Porém, por obra de um ruído de comunicação, Bequette, o jornalista que
cunhou o termo ‘discos voadores’, entendeu que os objetos vistos
pareciam-se com discos.
Depois desse episódio, várias pessoas disseram
ter tido visões semelhantes a de Arnold nos Estados Unidos e, após a
chegada das notícias no Brasil, 28 casos foram informados no país. Com
isso, iniciou-se a discussão na imprensa se os discos de fato existiam e
o que eles eram.
Desenho feito a partir do relato de Arnold.

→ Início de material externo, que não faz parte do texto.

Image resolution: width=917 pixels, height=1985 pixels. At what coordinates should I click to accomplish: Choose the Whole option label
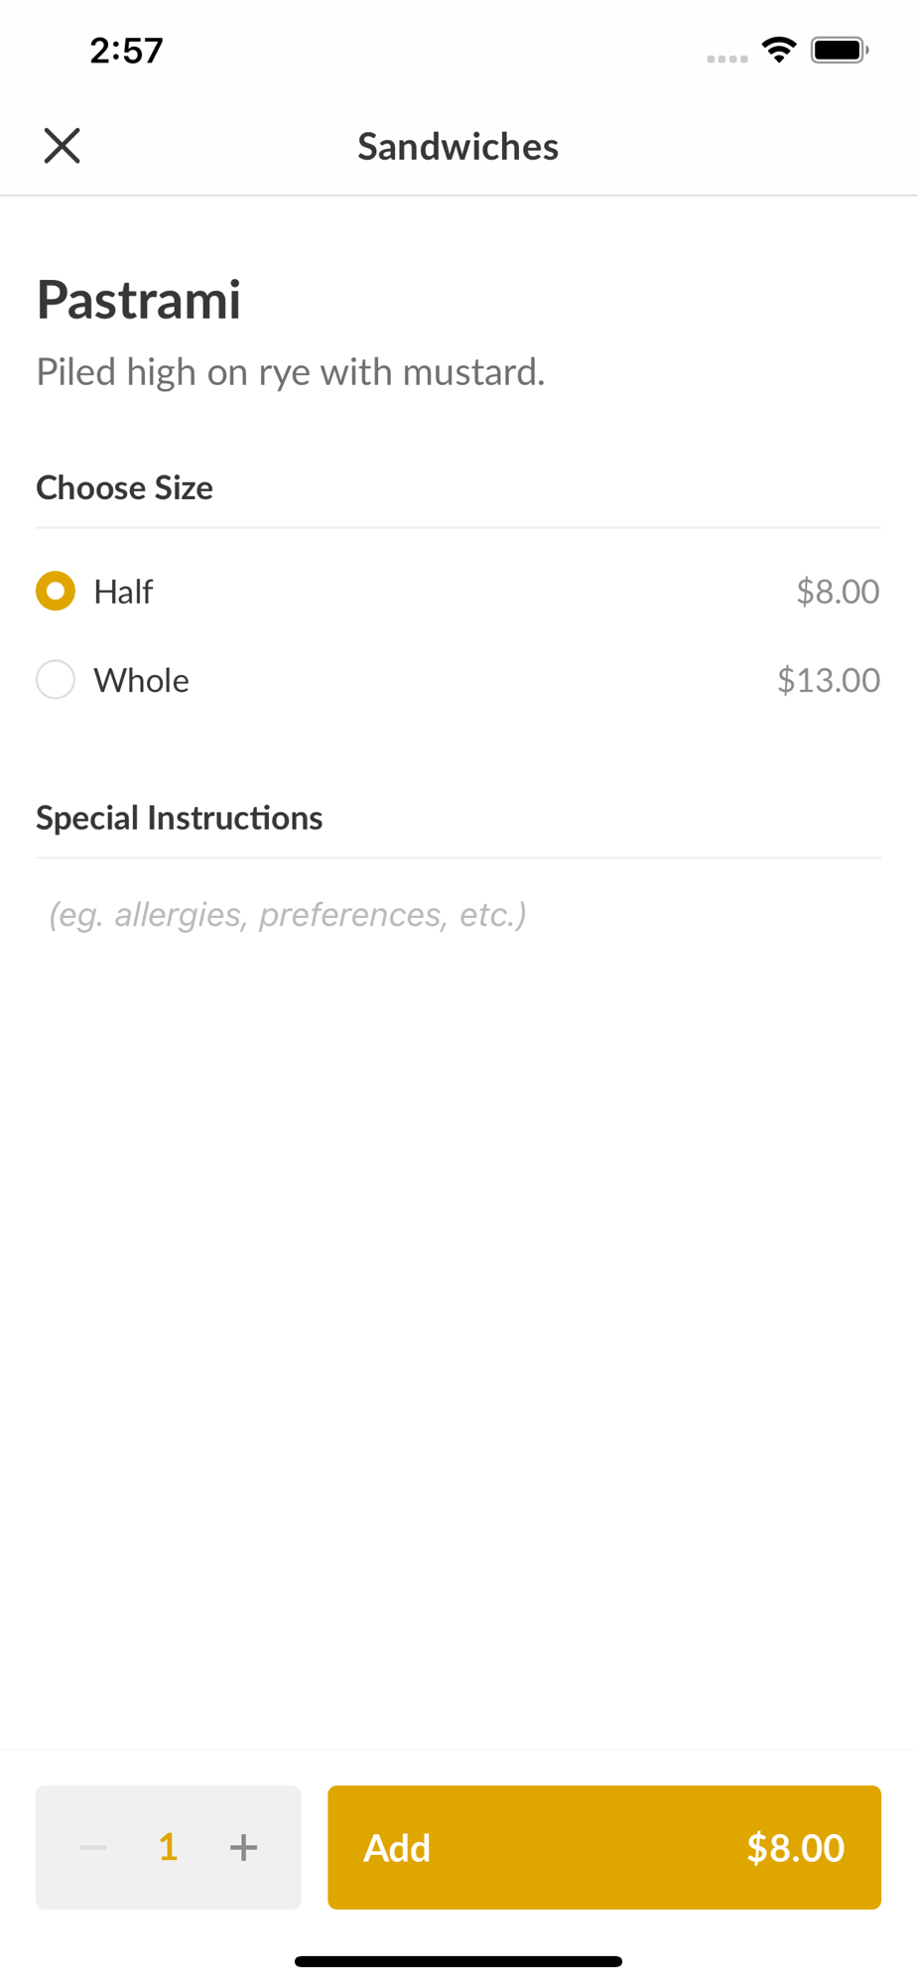click(x=141, y=680)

Bem diferente de um disco
Ondas de visões
Em pesquisa de opinião
de agosto de 1947 feita pelo Instituto Gallup, 33% dos entrevistados
alegaram não saber o que era, 29% acreditavam que tudo não passava da
imaginação ou então eram miragens ou ilusões de óptica e 16%
consideravam que eram armas de algum tipo.
Vale salientar que não
existia nenhuma opção relacionada a extraterrestres na pesquisa, o que
mostra, no período, o descrédito em se tratar de algo não terreno.
Uma nova onda de visões
começou em 1950. Mas, nesse momento, havia cada vez mais a crença de que
os discos são armas secretas ou dos EUA ou da União Soviética.
Essa
ideia foi reforçada pelos novos aviões de guerra norte-americanos, que
possuíam forma de disco, e confirmada na pesquisa de opinião de maio de
1950 do Instituto Gallup, na qual 27% pensavam dessa forma. Contudo,
segundo Gautier, ainda que timidamente, começa o questionamento sobre a
possibilidade de serem naves extraterrestres.

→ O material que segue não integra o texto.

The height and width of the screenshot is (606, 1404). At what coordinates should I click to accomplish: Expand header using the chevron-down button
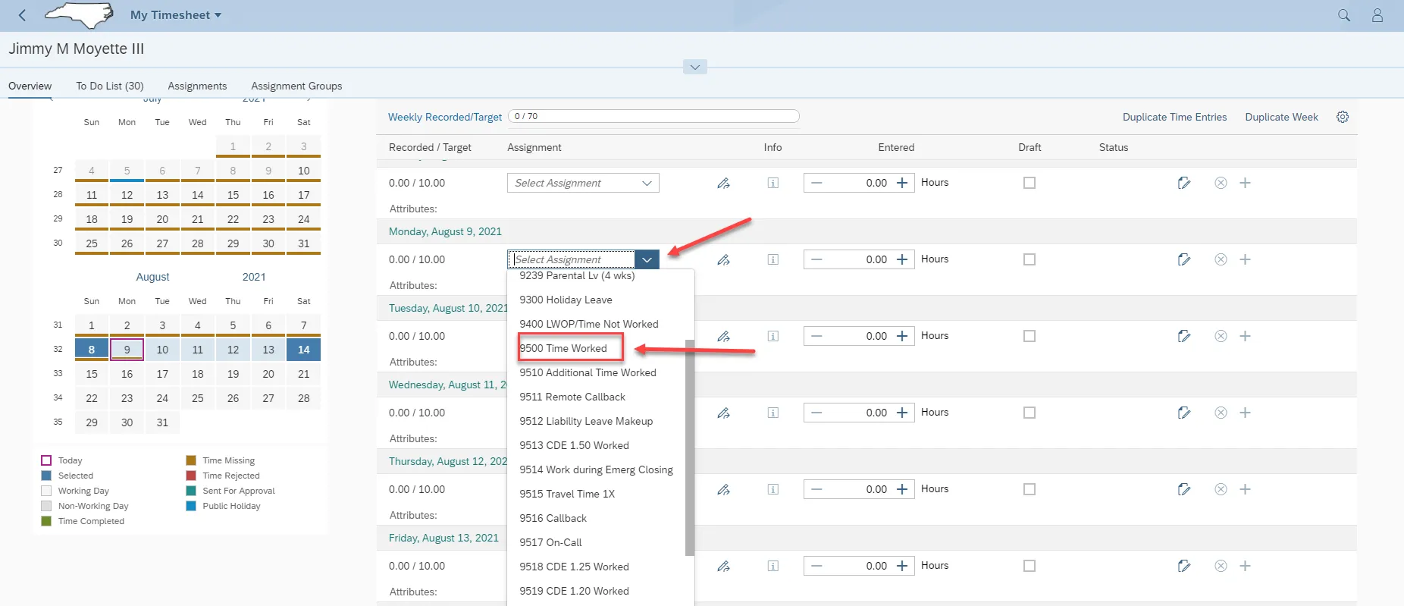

Avião de guerra norte-americano que concretizou a hipótese dos discos voadores serem armamentos da Guerra Fria.
A popularização do tema
Para o professor, um
momento importante no fortalecimento da hipótese alienígena foram os
artigos publicados por Donald Keyhoe.
Nesses escritos, que tiveram
grande repercussão, Keyhoe prega que os alienígenas nos visitam para
interferir no nosso planeta porque, na época, estávamos mudando o curso
do universo por causa da criação da bomba atômica.
A teoria ainda
declara que o governo americano sabe disso, porém esconde para evitar o
caos que a notícia traria.
No Brasil, de acordo com
Gautier, a popularização do tema inicia-se com o caso da Barra da
Tijuca, quando dois jornalistas da revista O Cruzeiro dizem ter visto
discos voadores, chegando a publicar fotos dos mesmos.
Mais tarde,
através de análises técnicas, provou-se que as fotos eram falsas. Um dos
aspectos analisados e que definiu a fraude foi a sombra do objeto
voador, visto que uma sombra daquelas só seria possível se o sol
estivesse abaixo do objeto, o que era impossível (veja foto abaixo).

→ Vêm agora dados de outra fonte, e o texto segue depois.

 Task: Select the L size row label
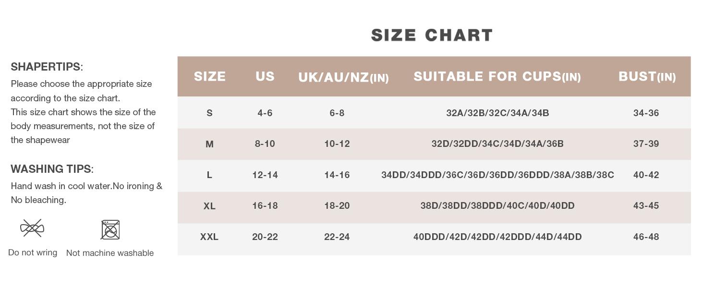click(209, 175)
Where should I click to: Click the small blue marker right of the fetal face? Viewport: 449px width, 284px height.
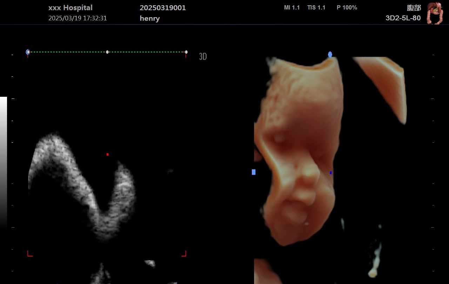(x=330, y=172)
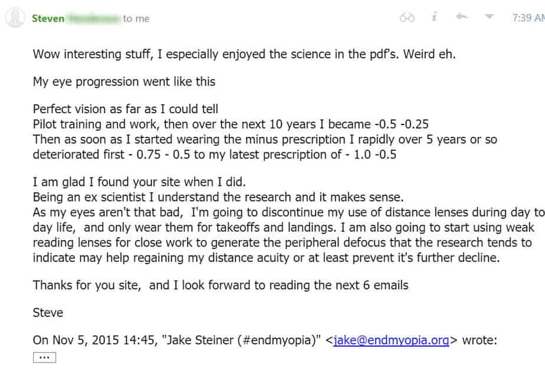Click the 'Pilot training and work' line
545x378 pixels.
coord(231,124)
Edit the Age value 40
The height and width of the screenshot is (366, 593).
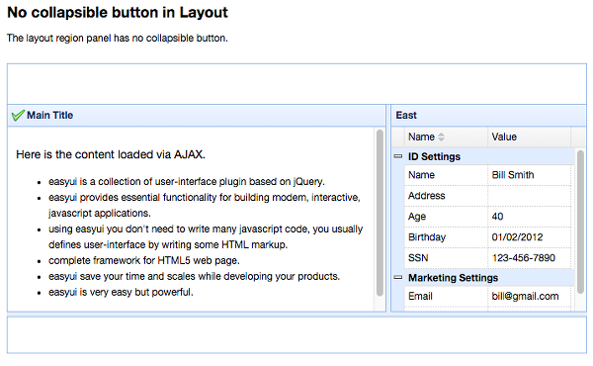pyautogui.click(x=529, y=217)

Além desse caso, nos anos 50, a revista produziu 58 reportagens sobre o
assunto, o que difundiu o tema no país inteiro, devido a sua circulação
nacional.
Apesar
de fraude clara em diversos relatos de aparições e mesmo no de O
Cruzeiro, a comunidade científica brasileira demorou a analisá-los com
eficiência, visto que, na época, ela era pequena e ainda estava em fase
de formação, além de a grande maioria ter total aversão ao tema.
A consolidação dos
discos como algo não terrestre chega, segundo Gautier, somente no fim
dos anos 1950, com a popularização do tema na indústria cultural e
devido ao uso, por parte da imprensa, do termo como sinônimo de nave
extraterrestre.
A hipótese extraterrestre prevalece
“A discussão pública a
respeito do que eles eram [os discos voadores] foi francamente permeada
pelo momento histórico”. Essa é a conclusão de Gautier em sua tese.
O
ambiente político influenciou muito a definição do que eram os discos,
mas, no final, venceu a hipótese extraterrestre. Mas por quê?
Para o
professor, isso ocorreu graças a alguns fatores. O primeiro deles é a
grande atuação da indústria cultural, que usou isso, assim como revistas
e jornais, por ser uma hipótese mais interessante do que armas.
O baixo
nível de conhecimento científico, que fez com que qualquer coisa que se
visse fosse associada ao disco voador também é citado pelo autor da
tese, assim como o apelo ao inexplicável, já que os discos passaram a
ser um reduto daquilo que não é passível de explicação e muitas pessoas
se recusavam a acreditar na ciência.
O último deles é a riqueza da ideia
do visitante alienígena, que pode ser tanto aquele que vem para alertar
que o fim da guerra é necessário quanto o que vem para destruir o
planeta, podendo ser uma alegoria para diversos temas.